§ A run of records
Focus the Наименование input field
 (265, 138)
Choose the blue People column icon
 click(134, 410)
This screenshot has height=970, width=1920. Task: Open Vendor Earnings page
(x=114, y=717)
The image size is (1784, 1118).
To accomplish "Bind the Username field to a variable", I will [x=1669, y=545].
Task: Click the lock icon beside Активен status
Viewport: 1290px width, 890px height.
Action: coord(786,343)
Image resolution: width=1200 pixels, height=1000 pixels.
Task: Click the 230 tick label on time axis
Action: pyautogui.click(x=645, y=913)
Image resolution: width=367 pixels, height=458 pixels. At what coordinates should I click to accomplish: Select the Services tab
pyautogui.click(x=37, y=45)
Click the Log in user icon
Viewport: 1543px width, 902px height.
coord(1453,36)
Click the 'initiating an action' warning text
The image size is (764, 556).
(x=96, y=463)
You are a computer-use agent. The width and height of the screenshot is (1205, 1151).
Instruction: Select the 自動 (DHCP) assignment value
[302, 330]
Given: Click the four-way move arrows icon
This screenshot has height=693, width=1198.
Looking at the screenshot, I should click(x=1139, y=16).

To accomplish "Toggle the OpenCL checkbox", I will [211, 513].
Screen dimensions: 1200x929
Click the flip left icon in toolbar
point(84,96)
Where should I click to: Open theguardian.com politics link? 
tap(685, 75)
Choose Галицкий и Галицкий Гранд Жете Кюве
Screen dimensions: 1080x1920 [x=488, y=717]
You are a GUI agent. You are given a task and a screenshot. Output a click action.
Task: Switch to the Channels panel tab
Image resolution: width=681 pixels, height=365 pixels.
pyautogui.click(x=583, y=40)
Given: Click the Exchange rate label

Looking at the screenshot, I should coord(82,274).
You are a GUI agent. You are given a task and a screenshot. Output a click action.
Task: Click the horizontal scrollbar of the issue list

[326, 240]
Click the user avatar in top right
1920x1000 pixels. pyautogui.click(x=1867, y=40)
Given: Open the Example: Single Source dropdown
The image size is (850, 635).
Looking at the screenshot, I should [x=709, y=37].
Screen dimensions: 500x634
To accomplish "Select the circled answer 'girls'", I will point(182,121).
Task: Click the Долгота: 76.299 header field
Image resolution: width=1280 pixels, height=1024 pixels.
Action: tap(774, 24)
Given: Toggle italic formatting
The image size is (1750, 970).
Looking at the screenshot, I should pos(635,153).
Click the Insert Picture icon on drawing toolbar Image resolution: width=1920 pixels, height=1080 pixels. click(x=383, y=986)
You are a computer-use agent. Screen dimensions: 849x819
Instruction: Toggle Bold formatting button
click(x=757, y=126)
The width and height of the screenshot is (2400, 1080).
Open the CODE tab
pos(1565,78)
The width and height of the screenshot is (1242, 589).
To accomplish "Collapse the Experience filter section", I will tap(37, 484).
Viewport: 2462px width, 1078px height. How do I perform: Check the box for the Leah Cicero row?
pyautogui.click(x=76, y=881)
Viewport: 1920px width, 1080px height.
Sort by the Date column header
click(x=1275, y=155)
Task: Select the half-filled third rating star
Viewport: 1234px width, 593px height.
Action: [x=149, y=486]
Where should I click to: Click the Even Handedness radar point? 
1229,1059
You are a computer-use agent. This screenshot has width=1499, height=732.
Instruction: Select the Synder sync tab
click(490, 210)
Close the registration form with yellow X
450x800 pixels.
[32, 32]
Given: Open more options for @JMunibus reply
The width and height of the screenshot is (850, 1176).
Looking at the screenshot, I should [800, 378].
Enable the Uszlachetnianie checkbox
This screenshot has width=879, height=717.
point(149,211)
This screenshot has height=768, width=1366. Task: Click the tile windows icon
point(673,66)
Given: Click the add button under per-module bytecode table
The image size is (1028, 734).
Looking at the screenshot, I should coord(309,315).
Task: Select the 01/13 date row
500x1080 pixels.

§ What to work on
Reproduce, without changes, the part of the listing above that opens with the line containing "Choose the blue People column icon" and closes with the line containing "Screen dimensions: 1080x1920 [x=488, y=717]", including both of those lines.

§ The answer
Choose the blue People column icon
 click(134, 410)
This screenshot has height=970, width=1920. Task: Open Vendor Earnings page
(x=114, y=717)
The image size is (1784, 1118).
To accomplish "Bind the Username field to a variable", I will [x=1669, y=545].
Task: Click the lock icon beside Активен status
Viewport: 1290px width, 890px height.
Action: coord(786,343)
Image resolution: width=1200 pixels, height=1000 pixels.
Task: Click the 230 tick label on time axis
Action: pyautogui.click(x=645, y=913)
Image resolution: width=367 pixels, height=458 pixels. At what coordinates should I click to accomplish: Select the Services tab
pyautogui.click(x=37, y=45)
Click the Log in user icon
Viewport: 1543px width, 902px height.
coord(1453,36)
Click the 'initiating an action' warning text
The image size is (764, 556).
(x=96, y=463)
You are a computer-use agent. The width and height of the screenshot is (1205, 1151).
Instruction: Select the 自動 (DHCP) assignment value
[302, 330]
Given: Click the four-way move arrows icon
This screenshot has height=693, width=1198.
Looking at the screenshot, I should click(x=1139, y=16).

To accomplish "Toggle the OpenCL checkbox", I will [211, 513].
Screen dimensions: 1200x929
Click the flip left icon in toolbar
point(84,96)
Where should I click to: Open theguardian.com politics link? 
tap(685, 75)
Choose Галицкий и Галицкий Гранд Жете Кюве
Screen dimensions: 1080x1920 [x=488, y=717]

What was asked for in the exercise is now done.